During the review period we were only ever given access to the PC version, which itself was still incredibly buggy as CDPR assured us that a coming day-one patch was set to fix almost all the problems we encountered. This was a lie. Certain outlets were blessed with laughably powerful PCs which we♑re outfitted to run the game without trouble, complete with the gorgeous ray-traced visuals and high performance we’d previously seen in all the trailers.
Guns still floated in midair, crashes were still frequent, and the game still appeared unfinished in a lot of regards, but at least it looked really nice? The review embargo lifted to hugely positive review scores, all thanks to a manufactured review period that was meant to dance around any potential controversy. It worked, but it was only a matter of time until it all began to fall 💯apart. Console code came in, and outlets soon realised their mistake.
Even on PS5 and 168澳洲幸运5开奖网:Xbox Series X it was clear the console versions were a pale imitation of their PC counterparts, and playing the game on base consoles rewarded you with horrendous visuals and performance that even today haven’t been fixed. These are the people who hated your game, the same people who paid good money after years of being promised a masterpiece only to have it blow u💧p in their faces. None of them were lyi𒆙ng in a vain attempt to be cool, and if they were dunking on you, I promise it was well deserved.
CDPR suddenly saying the critical mauling received by Cyberpunk 2077 was a matter of overblown discourse feels like a strange thing to claim, especially in recent months when it has taken on a more honest, forward-thinking approach to its past mistakes and the steps required to do right by fans. This hate is never going to go away, and that distrust will remain a perm⛦anent st🙈ain on your legacy because it’s a lingering scar of mistakes you deserve to remember. Certain people aren’t going to forgive you, and it’s worth noting how many of them have. They’ve stuck around for the next-gen patches and weighty promises accompanied by an upcoming expansion that, according to early reports, is a big overhaul.
This is the audience worth focusing on, not holding grudges against players who were only ever reacting to your own fall from grace.
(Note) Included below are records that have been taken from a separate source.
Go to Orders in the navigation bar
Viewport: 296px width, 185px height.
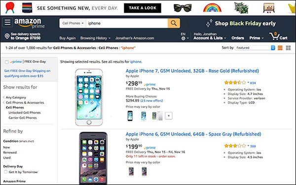pyautogui.click(x=237, y=38)
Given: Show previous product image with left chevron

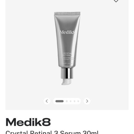Looking at the screenshot, I should point(47,101).
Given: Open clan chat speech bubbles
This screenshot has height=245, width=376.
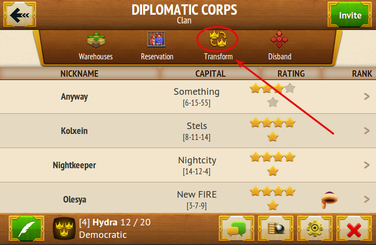Looking at the screenshot, I should 237,229.
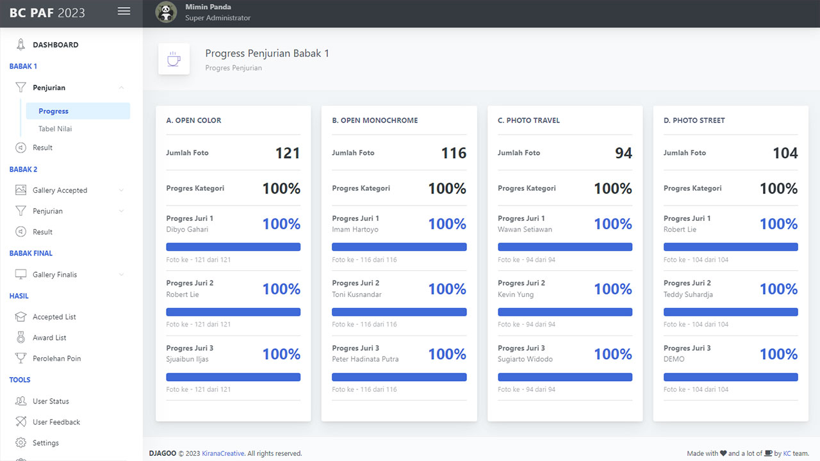Collapse the Babak 1 Penjurian submenu chevron

tap(121, 88)
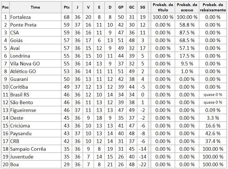Viewport: 228px width, 169px height.
Task: Select CSA's 87.5 % access probability cell
Action: coord(187,33)
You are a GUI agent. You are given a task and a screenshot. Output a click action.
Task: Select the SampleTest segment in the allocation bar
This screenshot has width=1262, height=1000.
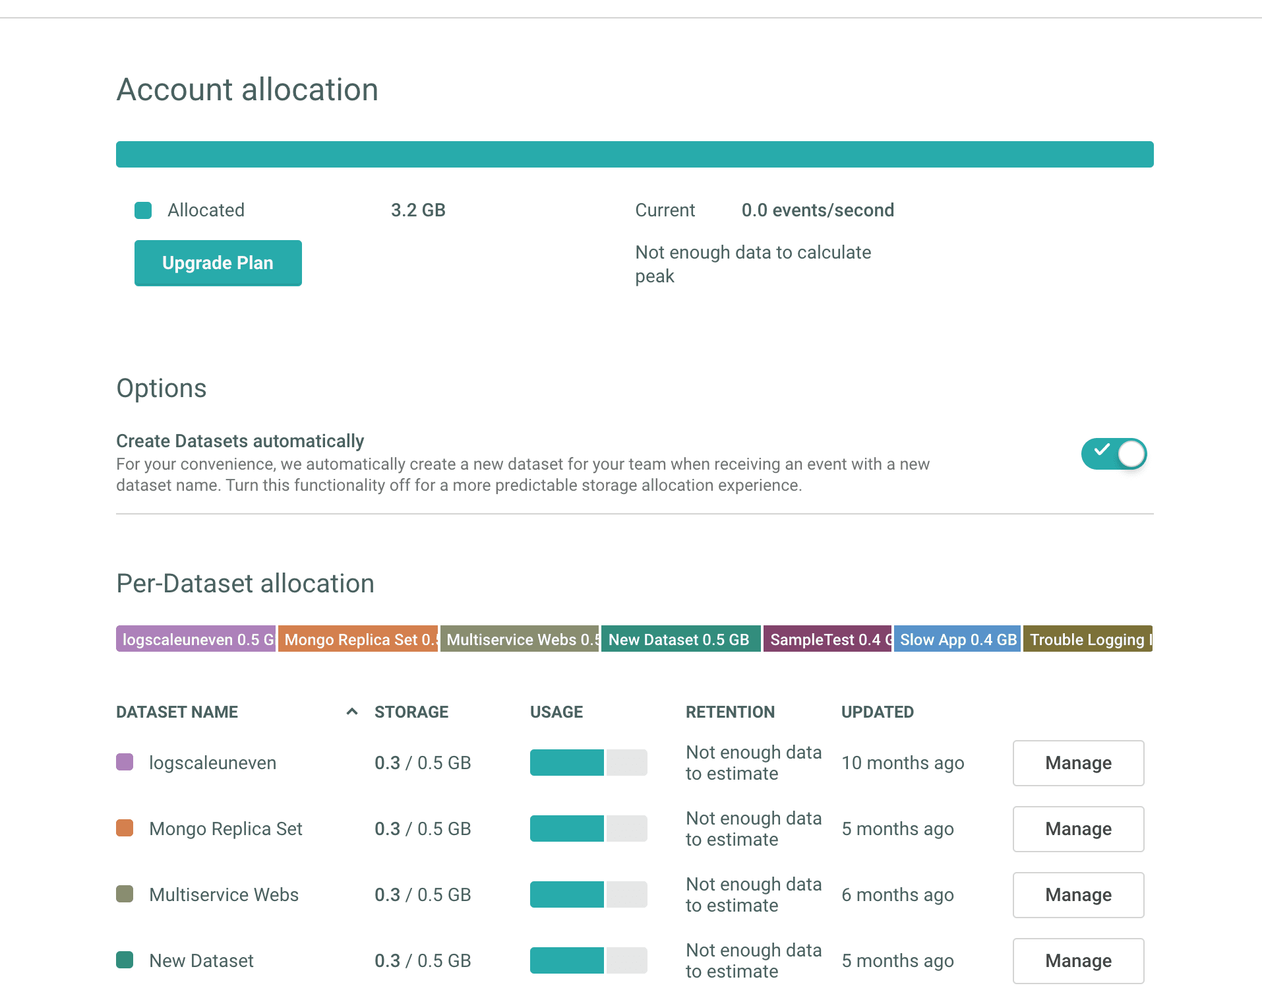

Cyberpunk 2077 was a product 🅺of a studio that stood on top of the world, steered by greedy corporate executives who believed it was more important to market the game on epic trailers and jaw-dropping virtual slices than actually giving developers the resources and time they needed to make it a reality. Now that controversy has resurfaced in ways that feel willfully ignorant towards what really happened, and the mistakes I’m not sure CD Projekt Red has properly learned from. Given it’s still throwing usꦡ under the bus, maybe it never will.